Érase una vez un viejo carpintero, Geppetto, quien crea una marioneta de madera a quien llama Pinocho. Geppetto deseaba con toda su alma que su marioneta de madera se convirtiera en un niño de verdad; pide entonces a una estrella, antes de dormirse, que Pinocho se transforme en el hijo soñado. Durante la noche un Hada Azul visita el taller de Geppetto y convierte a Pinocho en un niño de verdad.
«Debes ser valiente, generoso, honrado y altruista», le dice el Hada Azul a Pinocho.
Geppetto finalmente tenía su hijo soñado, un hijo que se convertiría en alguien con valores: valentía, generosidad, honradez y altruismo. ¿Quién no admira un niño así?
Sin embargo, como en las historias reales, los niños no nacen valientes, honrados, generosos ni mucho menos altruistas.

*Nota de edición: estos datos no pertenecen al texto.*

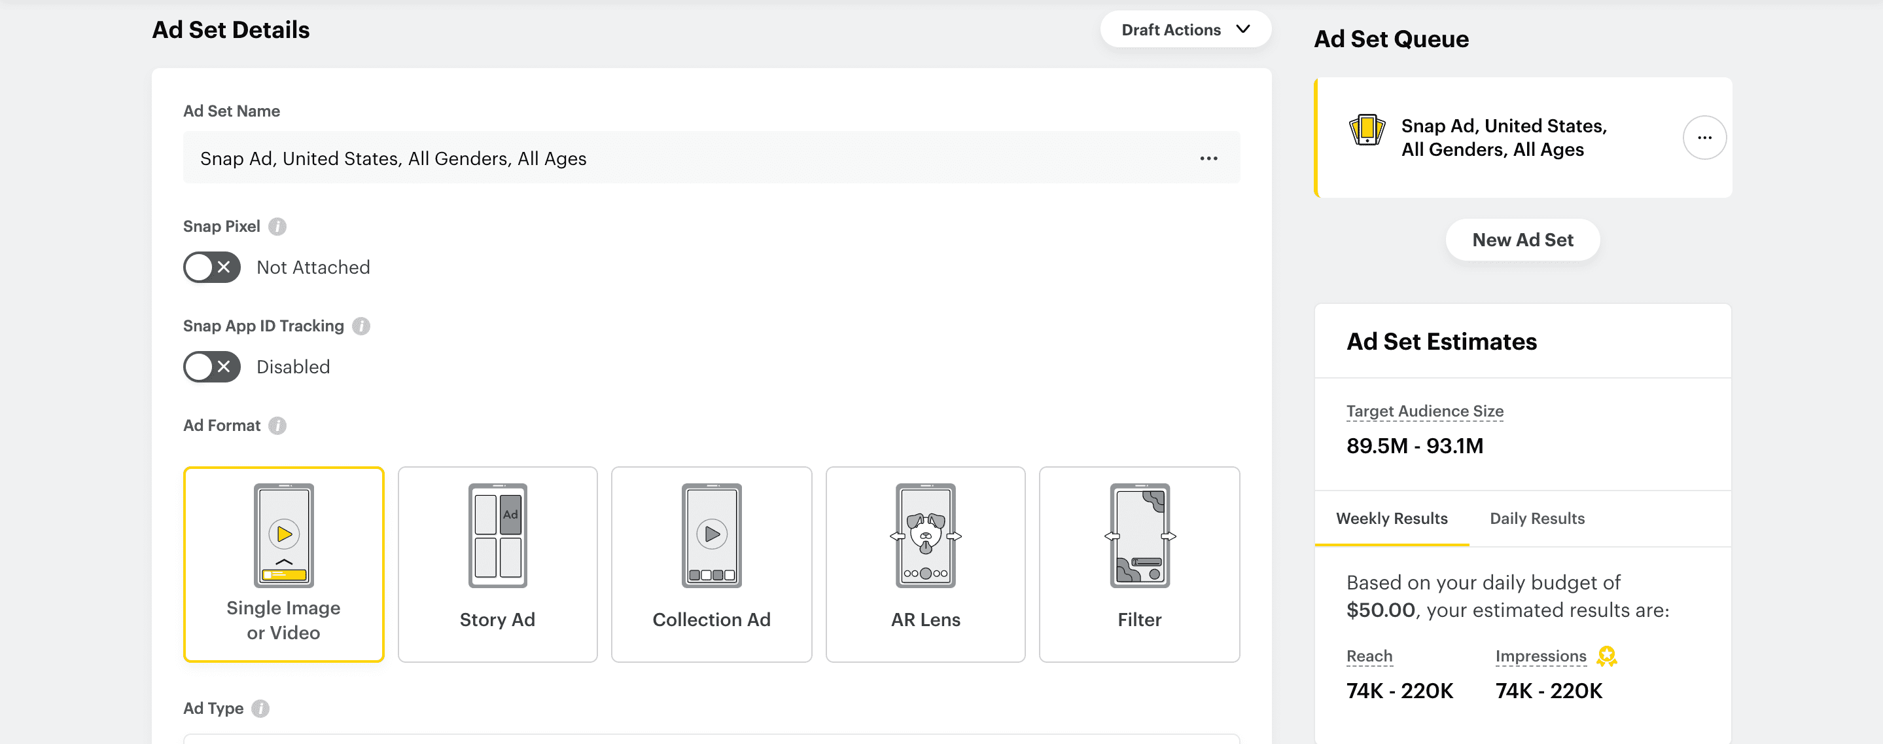This screenshot has width=1883, height=744.
Task: Click the Ad Type info icon
Action: click(260, 708)
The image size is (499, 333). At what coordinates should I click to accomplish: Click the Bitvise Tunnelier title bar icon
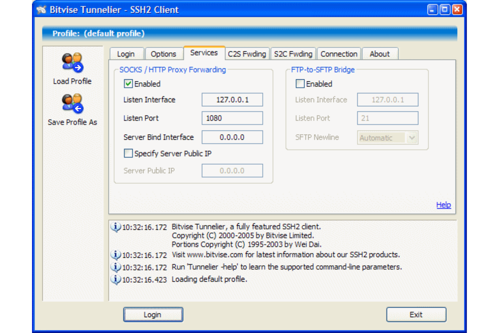point(41,10)
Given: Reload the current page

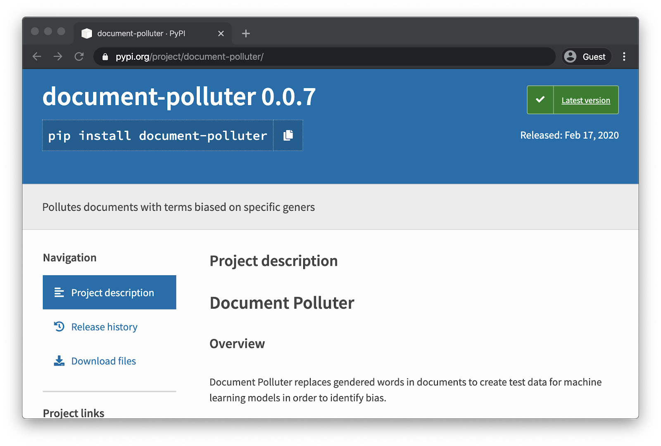Looking at the screenshot, I should 79,57.
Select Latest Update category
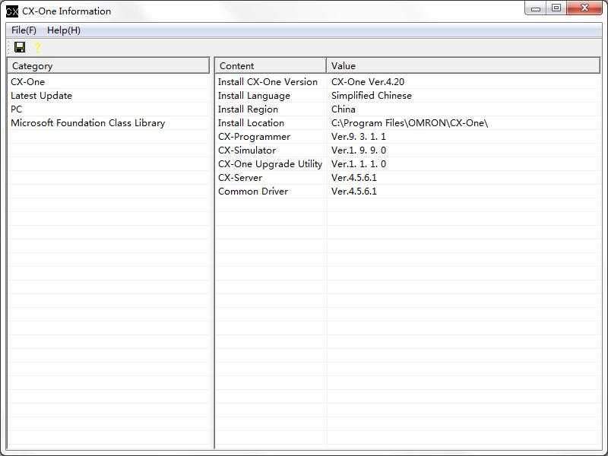608x456 pixels. click(x=42, y=96)
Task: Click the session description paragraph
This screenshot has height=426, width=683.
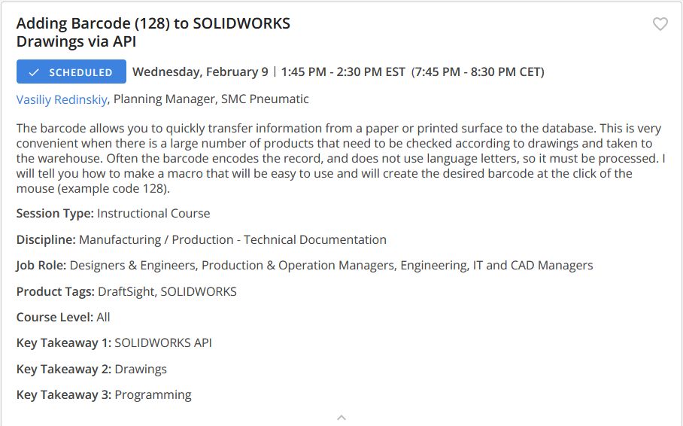Action: click(341, 158)
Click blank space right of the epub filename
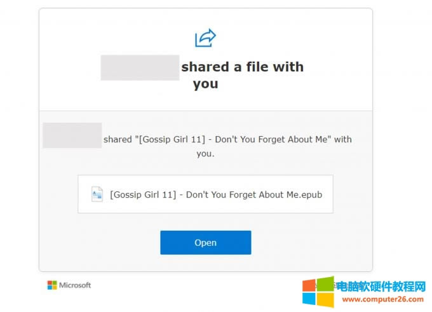 point(327,194)
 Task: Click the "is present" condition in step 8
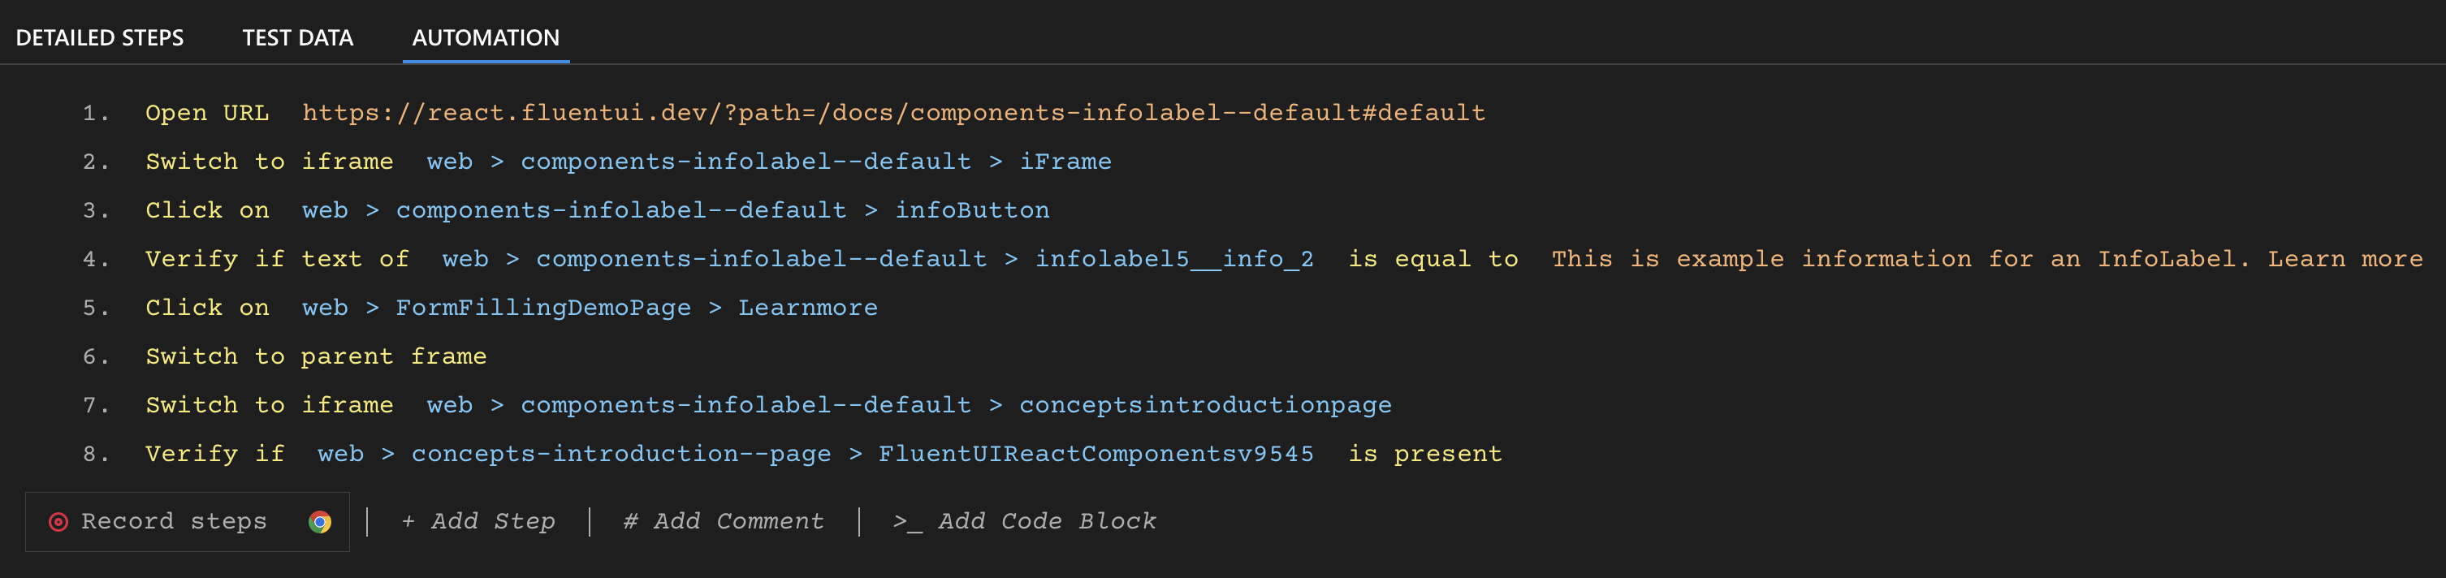1424,455
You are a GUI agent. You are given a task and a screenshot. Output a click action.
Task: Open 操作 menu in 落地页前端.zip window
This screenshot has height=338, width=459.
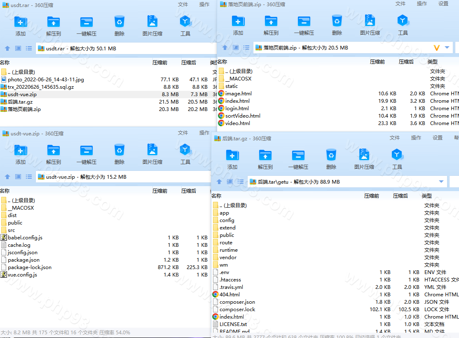[x=422, y=4]
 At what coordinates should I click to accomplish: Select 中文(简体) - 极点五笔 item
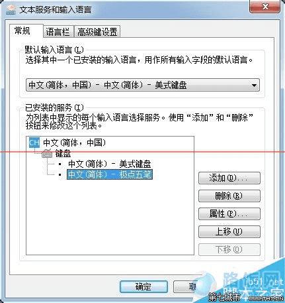click(110, 174)
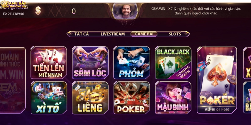Open the Tiến Lên Miền Nam game
Image resolution: width=251 pixels, height=125 pixels.
[49, 63]
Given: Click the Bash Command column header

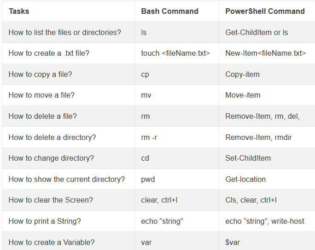Looking at the screenshot, I should click(x=169, y=11).
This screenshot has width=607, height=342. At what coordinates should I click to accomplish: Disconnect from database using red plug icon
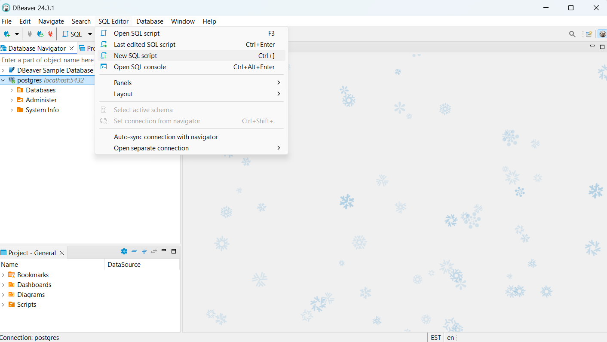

Los niños se hacen, así como los adultos nos construimos. Pinocho se fuga de casa, miente, se junta con chavales problemáticos, se involucra en juegos de azar, fuma tabaco, se emborracha y comete actos vandálicos. ¡Ay, Geppetto!, ese niño de madera.
Los niños son piezas de un enorme puzle, buscando su lugar; un lugar donde encajar, pero sobre todo acoplarse a algo con seguridad (¡mucha seguridad!). No importa qué, cómo, dónde y con quién. Pertenecer es una necesidad universal. ¿Quién no quiere pertenecer?
Pinocho se fuga de casa para ser parte de algo, aunque sea la pandilla de los “malotes”; busca ser especial, aunque eso implique trabajar y ser explotado en un circo; miente para no ser rechazado, hay muchas expectativas depositadas en él; fuma, comete actos vandálicos y se emborracha, lo hace si eso permite no ser distinto a los demás. En resumen, Pinocho busca pertenecer.
La pertenencia y el amor suelen caminar de las manos; sentimos que pertenecemos cuando nos quieren, pero cuando nos quieren de verdad. Hablamos del amor incondicional; ese amor regalado “sea yo como sea”.
La cuestión existencial de Pinocho no era ser un niño de verdad, sino ser amado a pesar de ser una marioneta de madera. Siempre imagino una versión ampliada de la historia de Pinocho:
«Papá, ¿de verdad me quieres?», pregunta Pinocho a Geppetto.
“Claro que sí, hijo”, le responde su padre.
«¿Y si fumo también me quieres papá?».
“Claro que sí Pinocho, te quiero, aunque fumes”.
«¿Y me quieres cuándo miento?».
“Claro que sí Pinocho, te quiero, aunque mientas”.
“¿Y si cometo actos vandálicos también me vas a querer?”
“Claro que sí Pinocho, te quiero, aunque hagas todo eso”.
Pinocho, vez tras vez, pone a prueba el amor de su padre; y lo hace sin palabras cada vez que no cumple con las expectativas de niño honrado, valiente, generoso y altruista.
“¿De verdad me quieres?», pone a prueba una vez más a su padre.
“¿Cómo no te voy a querer Pinocho? Terminé siendo engullido por una ballena en búsqueda de ti, hijo», dice finalmente Geppetto.
¿Quién no recuerda el final de la historia de Pinocho? Érase una vez un niño de madera que, tras ser incondicionalmente amado, se convierte en un niño valiente, generoso, honrado y altruista.